I’m learning now, however, that we are not meant to live this way, especially in the church. The first church ever had it right. “And all the believers met together in one place and shared everything they had. They sold their property and possessions and shared the money with those in need. (Acts 2:44-45)” This was a community of about 3,000 people who had one thing in common – they had all experienced the extreme and unreasonable love of God through His son, and they wanted to lavish that love on everyone they could.

So, what happened? How did we get from that to where we are now? What, in the last 2,000 years, took the followers of Christ from sharing “everything they had” to saving face at all costs? I think it’s the desire for perfection. Christ Himself said it: “But you are to be perfect, even as your Father in Heaven is perfect. (Matthew 5:48)” Our idea of perfection, though, has been poisoned. According to popular opinion, in order to be perfect, we can have no flaws, no problems, whether they be physical, mental, emotional or spiritual. It’s an impossible goal, but we all strive for it anyway, giving ourselves ulcers in the process. I’m pretty sure this is not what God had in mind.

Christ told us one way to be perfect. A rich young man had asked Him what good deeds were necessary to obtain eternal life. Christ said that there is only One who is good, but to answer his question – “ . . . keep the commandments.” The young man asked which ones to keep (which always struck me as odd; I mean, Christ said keep the commandments, not some of the commandments). Christ listed a few of the commandments to be kept, but the young man wasn’t satisfied. “I’ve done all that; what else do I have to do?” He was essentially asking how to be perfect. Christ’s response was this; “If you want to be perfect, sell all your possessions and give the money to the poor, and you will have treasure in heaven. Then come, follow me. (Matthew 19: 16-22)”

This is what I think everyone misses, including me. We are blessed when we help others. And, yes, it’s very easy to go and help the less fortunate when it’s all set up by a non-profit organization, and we can make a tax-deductible donation or spend an hour or so serving food. But we’re called to even more than that. Look back at the passage from Acts. The first believers shared everything that they had. This implies, in my mind, that they had to tell each other their needs so that they could help appropriately. Nowhere in scripture does it say that they all put on brave faces in their trials so that no one else would feel burdened.

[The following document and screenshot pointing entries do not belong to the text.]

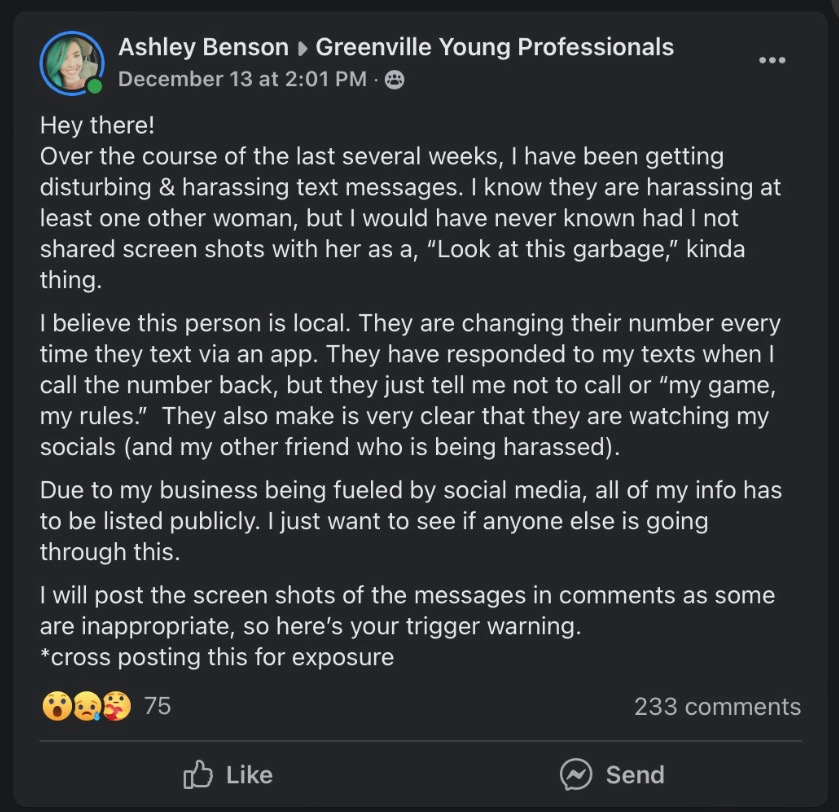
Task: Open the December 13 post timestamp
Action: point(242,79)
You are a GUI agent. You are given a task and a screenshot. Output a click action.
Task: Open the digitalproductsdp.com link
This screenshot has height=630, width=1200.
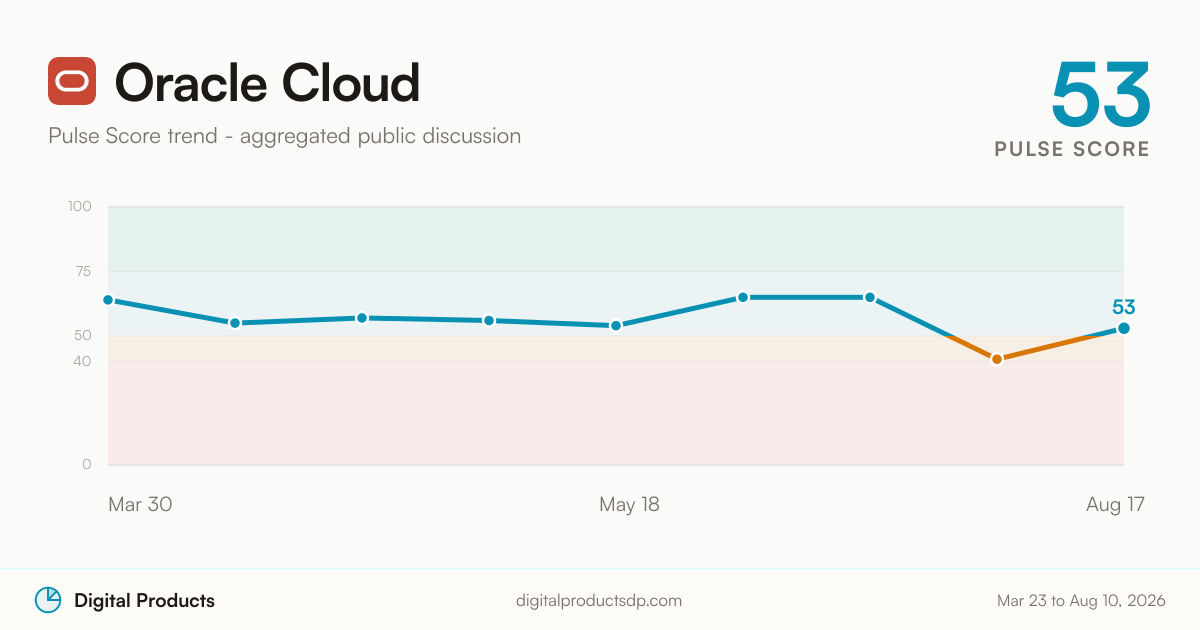(599, 601)
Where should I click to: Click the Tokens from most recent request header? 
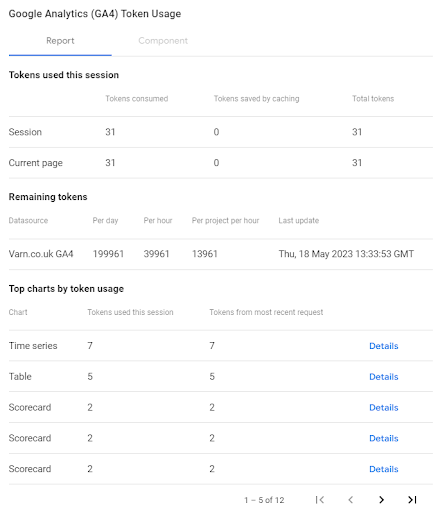click(266, 312)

All of this is to say that I now realize that I’ve been robbing other people of blessings by not allowing them to help me. None of us was meant to do life alone. It just doesn’t work that way. We have needs throughout this life, and I think there are two reasons: one is so that we can learn to rely on God, to truly lean on Him for all our needs. The other is so that God can bless people by working through them. I know I’ve been blessed by helping others when I could. Why shouldn’t I give others the opportunity when I’m in need?

God is working to diminish my pride so that others can be used in my life. This is how true community is built; by leaning on each other. I’m done standing stoically when I’m falling apart inside. It’s going to be a tough transition, but God is showing me how to live in the community in which He’s placed me. After all, Christ ran around with 12 other guys to help Him out. If the only perfect person ever to walk the earth could accept help from His friends, then I should feel no shame in asking for the occasional hand, especially from my good friends, my brothers and sisters in Christ.

So, to those who have been in my corner, thank you. You are my heroes, and you have been the hands and feet of God in my life. I hope that I can one day return the favor. God bless.